BEGIN Material shown

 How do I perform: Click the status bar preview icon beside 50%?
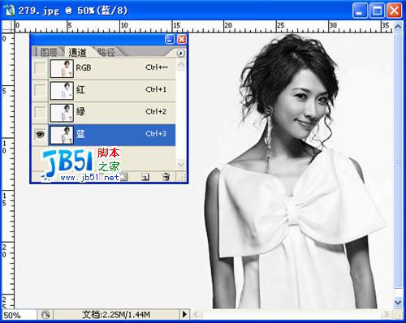[x=45, y=315]
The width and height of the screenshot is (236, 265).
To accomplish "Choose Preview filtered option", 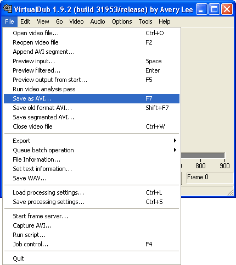I will click(x=92, y=70).
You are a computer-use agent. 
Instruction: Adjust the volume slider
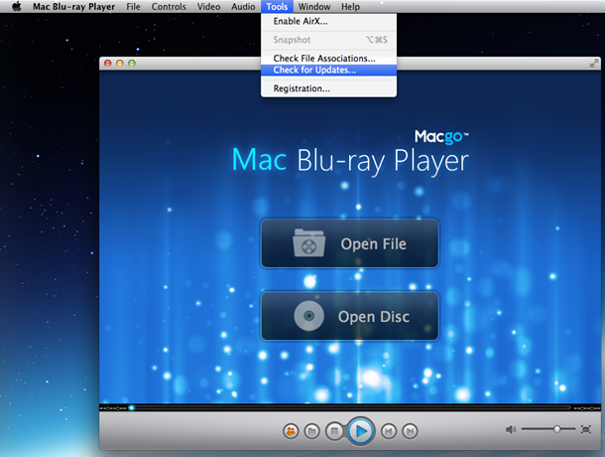click(557, 429)
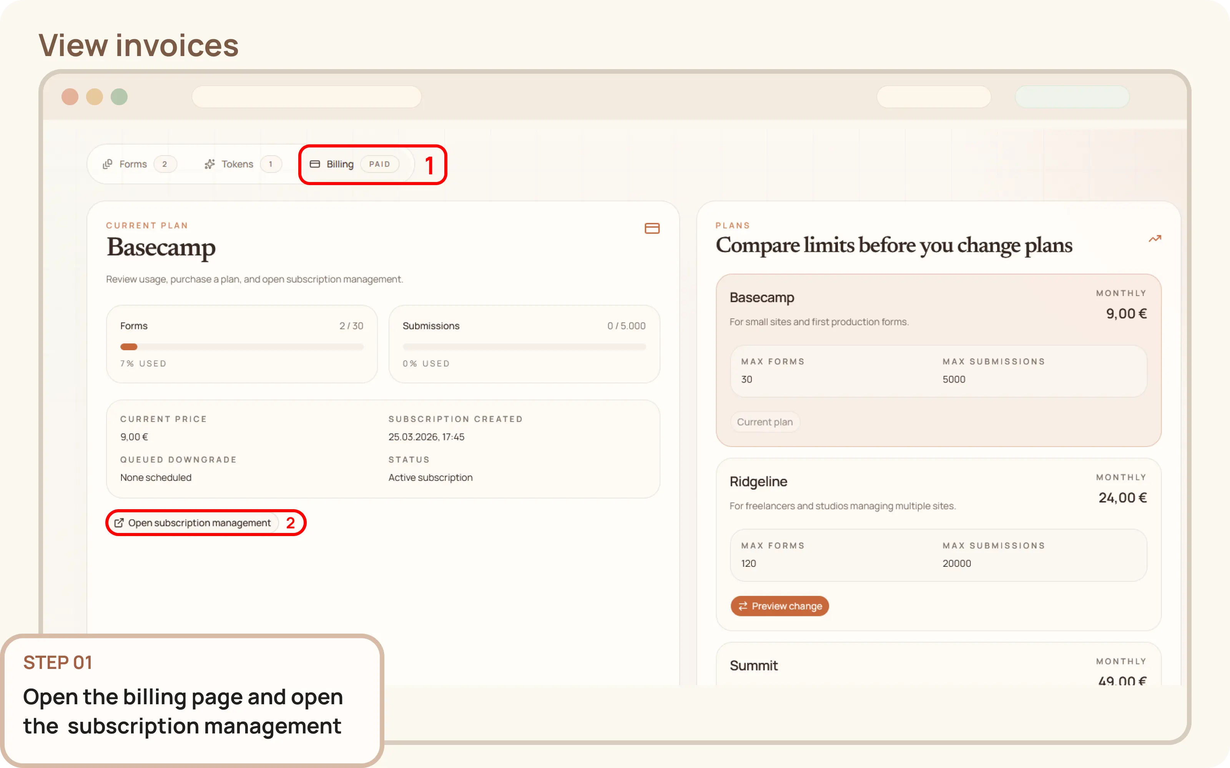Viewport: 1230px width, 768px height.
Task: Click the count badge showing 1 beside Tokens
Action: coord(271,164)
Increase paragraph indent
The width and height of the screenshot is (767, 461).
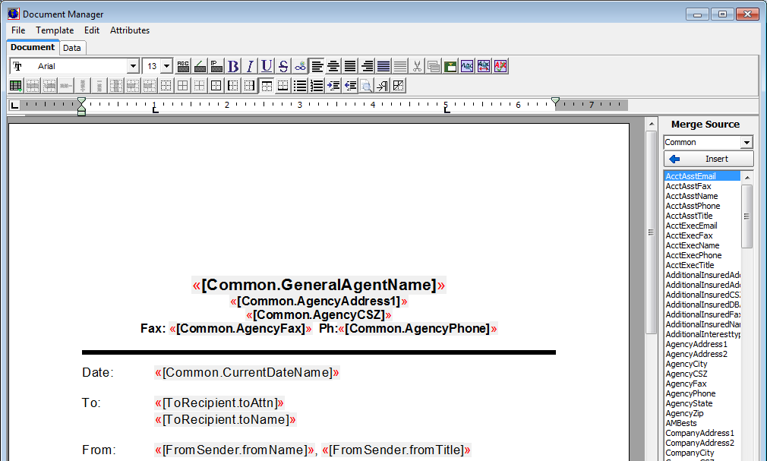tap(333, 86)
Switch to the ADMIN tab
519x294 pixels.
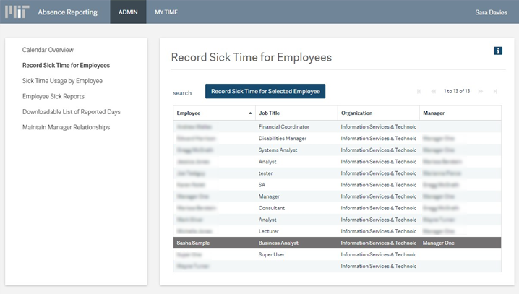point(128,12)
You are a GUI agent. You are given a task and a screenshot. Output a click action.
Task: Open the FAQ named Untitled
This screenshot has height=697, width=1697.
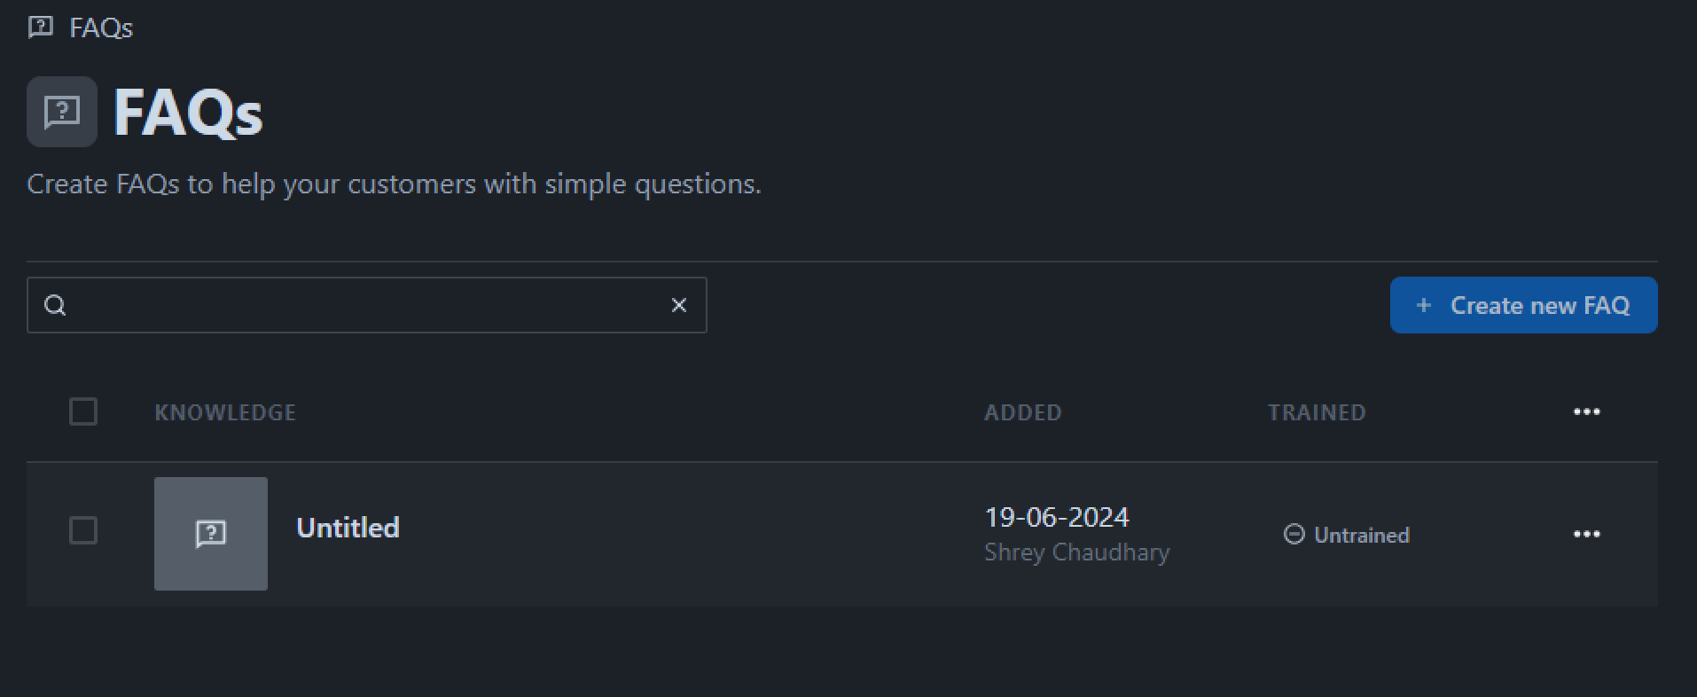tap(348, 527)
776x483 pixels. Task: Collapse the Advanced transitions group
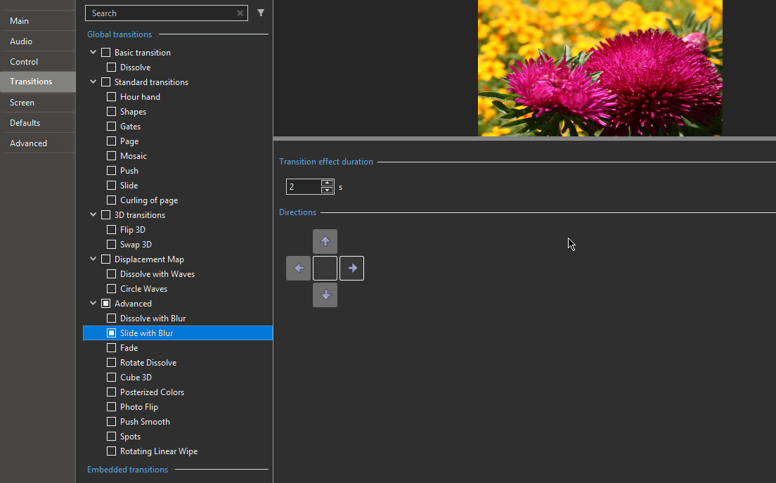(93, 304)
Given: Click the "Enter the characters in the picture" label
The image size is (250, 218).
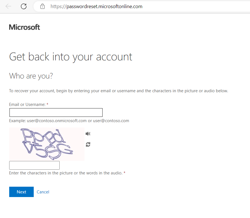Looking at the screenshot, I should pyautogui.click(x=66, y=173).
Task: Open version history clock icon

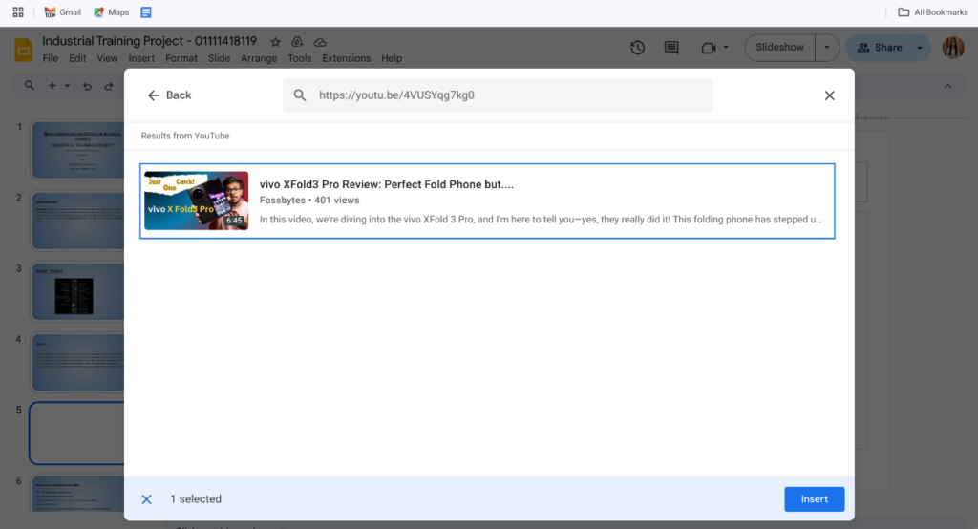Action: pyautogui.click(x=638, y=48)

END Material shown

:: Exercise brief ::
Update the listing from the line that has "You are a computer-use agent." through the line that has "tap(348, 527)", replacing "volume slider" with "brightness slider" and leaving everything else unchanged. Give only those lines, and leave the pictures out.

:: Task answer ::
You are a computer-use agent. 
Instruction: Adjust the brightness slider
click(557, 429)
Viewport: 1230px width, 768px height.
Task: Click the count badge showing 1 beside Tokens
Action: coord(271,164)
Increase paragraph indent
The width and height of the screenshot is (767, 461).
tap(333, 86)
Switch to the ADMIN tab
519x294 pixels.
point(128,12)
You are a GUI agent. You are given a task and a screenshot. Output a click action.
Task: Open the FAQ named Untitled
This screenshot has height=697, width=1697.
tap(348, 527)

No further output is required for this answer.